Counting only lines that contain the string "computer", how many are there in the data? Say the number alone.

## Record set

-*-*-

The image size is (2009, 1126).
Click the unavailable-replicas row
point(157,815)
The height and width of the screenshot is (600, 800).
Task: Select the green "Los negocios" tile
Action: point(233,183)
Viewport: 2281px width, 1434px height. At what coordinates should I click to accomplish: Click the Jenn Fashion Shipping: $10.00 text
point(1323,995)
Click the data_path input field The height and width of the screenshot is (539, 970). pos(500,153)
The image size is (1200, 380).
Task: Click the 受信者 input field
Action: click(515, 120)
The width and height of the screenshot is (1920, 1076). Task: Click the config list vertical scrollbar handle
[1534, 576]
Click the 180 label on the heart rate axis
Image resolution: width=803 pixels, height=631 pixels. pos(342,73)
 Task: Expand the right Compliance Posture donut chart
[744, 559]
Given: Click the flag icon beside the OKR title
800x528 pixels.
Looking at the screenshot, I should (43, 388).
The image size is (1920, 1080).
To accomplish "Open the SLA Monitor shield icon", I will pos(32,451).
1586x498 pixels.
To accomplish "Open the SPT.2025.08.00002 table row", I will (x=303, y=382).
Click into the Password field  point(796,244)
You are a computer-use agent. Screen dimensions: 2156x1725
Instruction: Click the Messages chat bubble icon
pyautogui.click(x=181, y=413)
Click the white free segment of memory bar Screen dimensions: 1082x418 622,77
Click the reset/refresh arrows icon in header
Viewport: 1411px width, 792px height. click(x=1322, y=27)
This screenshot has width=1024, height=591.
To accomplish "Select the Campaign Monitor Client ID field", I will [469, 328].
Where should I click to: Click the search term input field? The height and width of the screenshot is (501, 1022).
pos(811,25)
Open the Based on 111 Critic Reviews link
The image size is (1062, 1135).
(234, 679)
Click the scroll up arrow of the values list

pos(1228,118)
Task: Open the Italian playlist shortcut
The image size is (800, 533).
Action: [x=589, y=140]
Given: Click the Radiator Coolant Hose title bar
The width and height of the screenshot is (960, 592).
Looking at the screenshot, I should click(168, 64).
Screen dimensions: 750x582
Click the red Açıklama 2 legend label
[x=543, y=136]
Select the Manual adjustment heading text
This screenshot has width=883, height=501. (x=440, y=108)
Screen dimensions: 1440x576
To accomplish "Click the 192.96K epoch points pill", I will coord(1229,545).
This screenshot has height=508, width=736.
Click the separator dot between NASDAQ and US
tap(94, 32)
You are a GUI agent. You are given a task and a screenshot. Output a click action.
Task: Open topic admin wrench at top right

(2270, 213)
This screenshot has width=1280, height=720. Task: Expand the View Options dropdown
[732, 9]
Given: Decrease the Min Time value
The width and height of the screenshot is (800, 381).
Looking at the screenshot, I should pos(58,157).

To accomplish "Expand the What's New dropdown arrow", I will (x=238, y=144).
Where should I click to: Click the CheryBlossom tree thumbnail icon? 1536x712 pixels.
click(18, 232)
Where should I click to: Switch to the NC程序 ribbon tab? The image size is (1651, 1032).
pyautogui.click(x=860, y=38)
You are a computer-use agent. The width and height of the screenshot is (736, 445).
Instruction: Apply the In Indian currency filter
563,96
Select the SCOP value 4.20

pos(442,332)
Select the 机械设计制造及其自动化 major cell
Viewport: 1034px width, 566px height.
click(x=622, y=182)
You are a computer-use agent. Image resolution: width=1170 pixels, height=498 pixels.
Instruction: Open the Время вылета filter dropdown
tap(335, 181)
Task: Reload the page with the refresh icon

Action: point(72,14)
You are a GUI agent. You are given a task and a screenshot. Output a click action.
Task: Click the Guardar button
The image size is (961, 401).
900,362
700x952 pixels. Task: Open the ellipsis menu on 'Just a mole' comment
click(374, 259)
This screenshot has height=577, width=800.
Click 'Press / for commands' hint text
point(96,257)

-*-*-

## Solved problem
3